Young Airman Ralph Barrett had no idea what that strange looking part he had found in Memphis was, but it looked interesting so he picked it up and decided to hang onto it.
The part eventually made it to his tool box at home and remained there unseen for more than 40 years.
But according to Barrett, while cleaning out his tool box a couple of years ago, he saw the piece again and instantly remembered where it was from.
“I was in flight engineer school at the Tennessee Air National Guard in Memphis and one day in the mid-1960s I found this part laying on the ground there and thought ‘what in the world is this?'” Barrett said. “I just saw the word ‘primer’ was stamped on it and what did that mean?”
The B-17F Memphis Belle had been on display on the grounds of the Army National Guard Armory a few miles away and Air National Guardsmen would perform periodic maintenance on it, but Barrett wouldn’t make a connection between the part and the world-renowned aircraft until a few years ago when another B-17 flew into the Gallatin Airport, near Nashville, to sell rides to the public.
“That’s when I figured out what the thing really was,” said Barrett.
The part that Barrett had all these years turned out to be the Memphis Belle’s engine primer knob from the co-pilot’s side panel – something the National Museum of the U.S. Air Force had been searching for in their efforts to restore the aircraft.
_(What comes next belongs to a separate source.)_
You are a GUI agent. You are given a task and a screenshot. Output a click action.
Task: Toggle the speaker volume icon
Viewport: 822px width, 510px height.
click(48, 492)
After seeing a documentary on the Memphis Belle on TV and doing more research online, Barrett learned that the museum was looking for original parts from the aircraft and made arrangements to turn the knob in to the museum.
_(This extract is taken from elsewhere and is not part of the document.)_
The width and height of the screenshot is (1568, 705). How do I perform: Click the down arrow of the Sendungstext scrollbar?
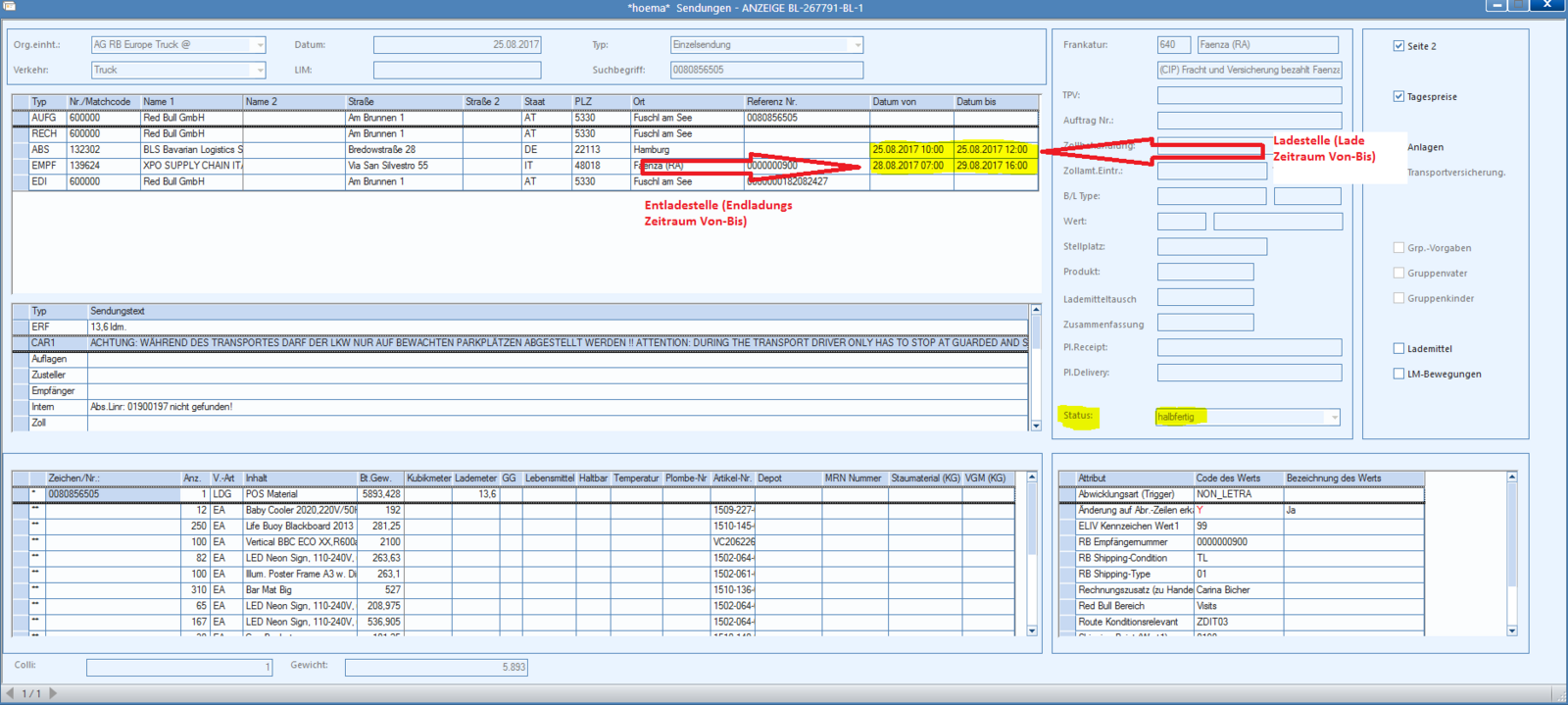click(1036, 426)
According to the museum’s Restoration Chief Roger Deere, finding original parts for the Memphis Belle has been quite a challenge.
“It is rare to find original parts for World War II era aircraft, and even rarer for original parts to be returned on world famous aircraft such as the Memphis Belle,” said Deere, who is in need of many more original parts from the Memphis Belle, including the left-hand instrument panel and data plate. “We are extremely grateful to Mr. Barrett for returning the engine primer knob and would like to highly encourage others who have original Memphis Belle parts to return them as well.”
Both Deere and Barrett agree that these parts are out there and identifying them may be half the battle. Some may be forgotten or lying in one’s parents’ or grandparents’ attic, others sold in garage sales or even considered to be trash by those who are unaware of what the item really is.
For Barrett though, once he recognized what he had, it was just a matter of doing the right thing to help complete the restoration of the aircraft, and he urges others to do the same as well.
“What good is a part to somebody – it’s not like I’m going to put it on my car or my airplane or whatever,” Barrett said. “They just need to turn them in and keep the plane original.”